Barrientos lleva un año fugado y el padre de la víctima cree que la policía no lo busca

Barrientos lleva un año fugado y el padre de la víctima cree que la policía no lo busca

Pablo Barrientos, reconocido en el asalto seguido de muerte del policía Nelson Godoy, ocurrido el 20 de julio de 2012, ayer cumplió un año fugado de la Seccional Séptima. Llamativamente se escapó el mismo día en que iba a comenzar a ser juzgado por ese asesinato.

Ayer se cumplió un año de la fuga de Pablo Barrientos, el único delincuente que fue reconocido por testigos en el homicidio del cabo Nelson Godoy, el 20 de julio de 2012 en un asalto a la estación de servicio del barrio 13 de Diciembre. El policía que estaba de franco y cargaba combustible en su auto, recibió un balazo en la cabeza al intentar disuadir a los ladrones y falleció al día siguiente.

Barrientos se fugó el 27 de mayo del año pasado, curiosamente el mismo día en el que iba a comenzar a ser juzgado.

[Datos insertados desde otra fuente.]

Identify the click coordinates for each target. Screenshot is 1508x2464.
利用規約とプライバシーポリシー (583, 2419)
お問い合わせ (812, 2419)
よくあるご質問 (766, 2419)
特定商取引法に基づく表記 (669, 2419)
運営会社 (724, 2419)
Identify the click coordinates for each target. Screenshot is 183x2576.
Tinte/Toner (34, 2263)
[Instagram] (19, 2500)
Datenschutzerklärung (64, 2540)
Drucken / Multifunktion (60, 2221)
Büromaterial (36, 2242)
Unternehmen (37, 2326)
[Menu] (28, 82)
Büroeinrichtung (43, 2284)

En el asalto intervinieron dos delincuentes que se movilizaban en una motocicleta. El único que llevaba casco era el que efectuó el disparo. La investigación permitió identificar al acompañante, quien resultó ser Pablo “Bizcocho” Barrientos que fue reconocido en rueda de personas. También se llevó a proceso a Bruno Daniel Alejandro Díaz, a quien se lo indicó como el autor del crimen.

Pese a la ausencia de Barrientos, a Díaz se lo llevó a juicio y en primera instancia fue condenado a prisión perpetua tras haber sido declarado autor penalmente responsable del delito de homicidio criminis causa, es decir cometer un asesinato para ocultar otro delito. Sin embargo, en segunda instancia la Cámara Penal de Comodoro Rivadavia lo absolvió y le otorgó la inmediata libertad.

La Fiscalía recurrió en queja porque la Cámara Penal había desestimado el recurso extraordinario y el máximo tribunal en abril último rechazó finalmente el planteo del Ministerio Público por carecer de fundamentos.

UN AÑO FUGADO

A un año de la fuga de Barrientos, el suboficial de policía, Miguel Godoy, padre de la víctima, cuestionó en diálogo con Diario Patagónico que cree que la policía no lo busca a Barrientos como se debe.

“Yo les he dado el dato (de dónde puede estar). Pero yo no puedo meterme en la investigación. Tengo que esperar, tener paciencia. Si lo podemos encontrar algún día, no sé qué haría. La policía no lo quiere encontrar. Está a la vista de todos”, criticó.

Godoy sostuvo que hasta el momento tampoco ha conocido los resultados de la investigación interna en la Seccional Séptima, sobre las responsabilidades de los policías de turno en la fuga, algo a lo que se había comprometido a determinar la jefatura de la Policía del Chubut, manifestó.

LA FUGA

Hay que recordar que Barrientos (20) se fugó durante la madrugada del 27 de mayo del año pasado junto a Franco Lincopil (18), Juan Martín Sáez (19), Leandro Nicolás Guichapani (18). Estaban alojados en una celda de uno de los dos pabellones de la comisaría del barrio Máximo Abásolo y se fugaron por un boquete de 45 por 50 centímetros.

Luego llegaron al patio de la comisaría tras hacer un segundo boquete por debajo de una bacha de los sanitarios. Sacaron la rejilla y se las ingeniaron para quitar el perno de una bisagra y luego barretear con un trozo de hierro los otros obstáculos.

Después sortearon una puerta de emergencia, continuaron por un pasillo y rompieron el grueso candado de otra puerta para llegar al patio exterior. Escaparon por el techo de la comisaría y lo sospechoso es que nadie haya visto nada, ni escuchado los golpes mientras construían el boquete.

La fuga fue descubierta recién a las 7 cuando se hizo el relevo del personal. Tampoco llamó la atención al único efectivo que se encontraba en la comisaría el fuerte alboroto que hicieron los restantes internos durante la madrugada.